According to Wienke, the day after his first visit to beautiful Moss Beach, he was in San Francisco scanning the local newspapers. In one he found an ad announcing the West Shore Railway’s plans to build an iron road along the coast linking San Francisco with Santa Cruz. This was unbelievable news, such a coincidence. Encouraged, he rushed back to the Halfmoon Bay Colony office and purchased Moss Beach.

He did have an ace in the hole. He had recently married Meta Paulson and she was a cousin of Claus Spreckels, who already owned land on the Coastside. Claus Spreckels was known as the “sugar king,” and he was a very rich man. Where else to take his lovely new wife on a honeymoon than this “new land” called Moss Beach, a place with rarely seen beaches, more artful than real, a place that words could not describe.

In this inspirational setting, Jurgen Wienke dedicated himself to turning Moss Beach into the most beautiful resort on the coast of California. Captain Lovdal, who, with great regret had to tear himself away from Moss Beach to accept a new assignment on another vessel, agreed that Wienke’s dream had come true.

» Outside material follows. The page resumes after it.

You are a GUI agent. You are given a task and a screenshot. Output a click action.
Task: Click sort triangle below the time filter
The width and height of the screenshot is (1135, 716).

But to truly complete his dream, a railroad had to connect isolated Moss Beach with San Francisco. That part of the plan did not come true. Although the Ocean Shore Railroad came the closest to completing an iron road, the company couldn’t compete with California’s intense love affair with the new fangled automobile that took its passengers to explore new resorts much farther away.

Although the Wienkes sold some of their property, the tranquil days at Moss Beach were numbered. The flow of distinguished guests stopped coming; one day flames engulfed the Moss Beach Hotel, and a new era began.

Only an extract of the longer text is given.